Immanuel Can wrote:...I think I would now distinguish three types of Atheist:
1. The "Thin," Non-Proselytizing Atheist. -- Says only, "I don't know if there is a God, but I choose not to believe in one."
That pretty much sums up an atheist. Whether they proselytise is entirely up to the individual atheist.
Immanuel Can wrote:[/i]2. The "Thin" Proselytizing Atheist -- Says, "I don't know any evidence for a God, and YOU CAN"T EITHER...but I'm not giving you any evidence for it, because I don't have any."
"Thin" here refers to how much evidence they're claiming to support their (dis-)belief, which is essentially none.
Most atheists would agree that they don't know any evidence for god. Anyone who insists there is no conceivable evidence for god is by definition an agnostic.
Immanuel Can wrote:3. The "Thick" Atheist -- Says, "I disbelieve in God because I believe I have evidence or reasons adequate to warrant disbelief."
There are some atheists for whom the lack of evidence for any god is all the evidence or reason to warrant their disbelief. Anyone who believes they can provide a logically sound argument that concludes that god doesn't exist I strongly suspect is wrong, if only because I cannot conceive of any premise that could result in such a conclusion. And while the problem of evil can only be assuaged by nonsensical sophistry, anyone who believes that there is empirical evidence that god doesn't exist, is at least as deluded as anyone who believes there is empirical evidence that god does exist.

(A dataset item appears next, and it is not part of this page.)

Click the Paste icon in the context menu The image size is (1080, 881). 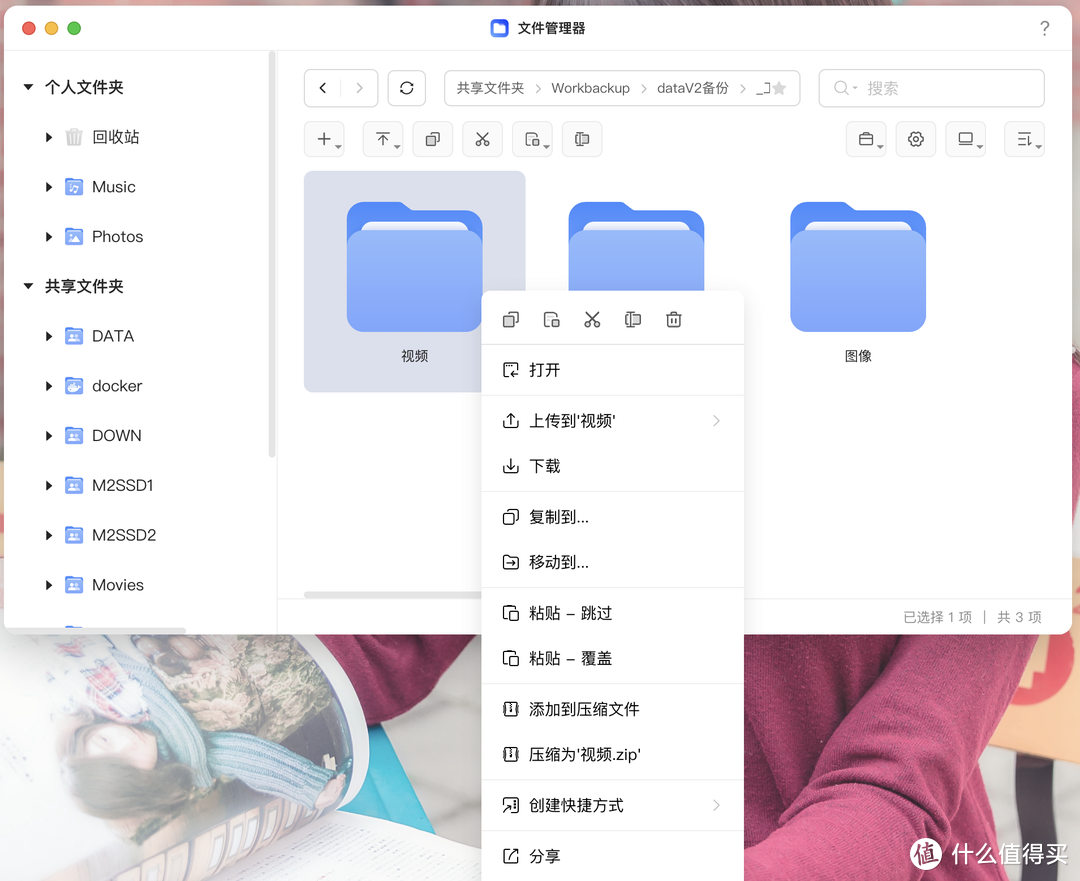(x=551, y=319)
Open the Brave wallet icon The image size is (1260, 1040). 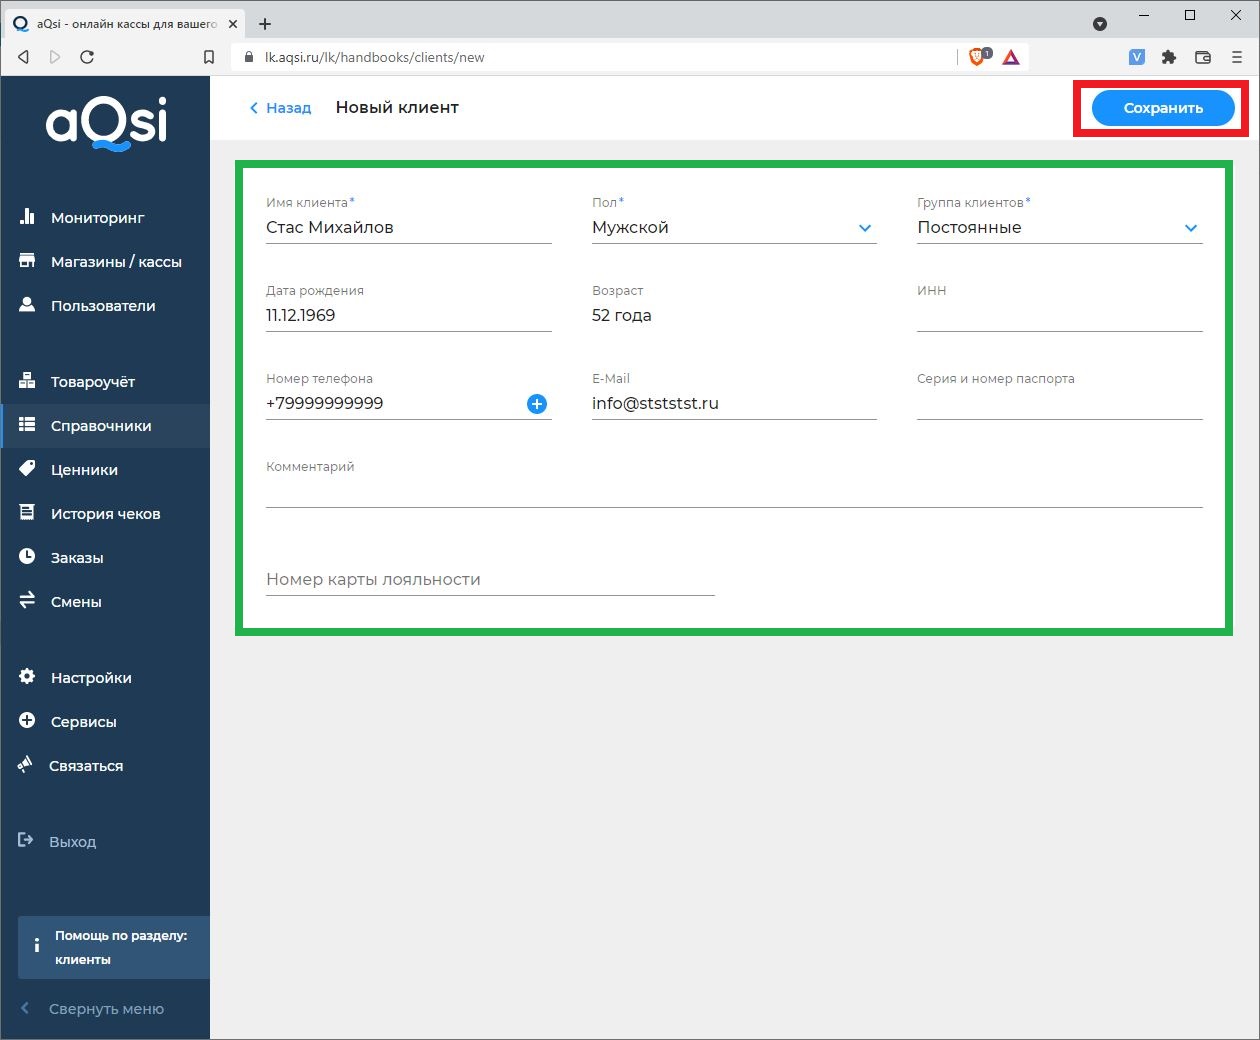click(1203, 57)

Immanuel Can wrote:It's interesting to me that pointing all this out is considered by them a "nasty little game."
It is not you pointing these things out, and it is not for this that people accuse you of playing nasty little games. It's all this stuff:
Yesterday I wrote:I wouldn't call them nasty little games, but Mr Can insists that Atheists could commit crimes to match Hitler and Stalin without reservation. He makes his own definitions and insists that people who use the correct definitions are committed to beliefs they tell him they don't hold. He calls people irrational who do not believe in a god for which there is no evidence. He implies that atheists are tolerant of paedophilia. I could go on.
Immanuel Can wrote:What's a "game" about being a Theist and saying so? As for "nasty," what's unfair about pushing back against the Dawkins-type Atheist, the overblown, Category 3, pedant, and asking him to put up his evidence? That's a pretty fair "game," it seems to me. If one publishes a book and calls it "The God Delusion," one is obviously asking for a fight...or supposing that nobody will have the cojones to stand up to it.
You only have the cojones to to stand up to the title. Either you haven't read the book; you did so selectively; or you don't have the cojones to stand up to the content.
Immanuel Can wrote:If Atheism had a case, it would have made it by now. If I'm wrong, here's an open invitation to them to try. So where is "nasty" and "game" in all that? It seems scrupulously fair play to me.
What would be scrupulously fair play, would be if you used the accepted definitions to challenge what atheist actually say and write.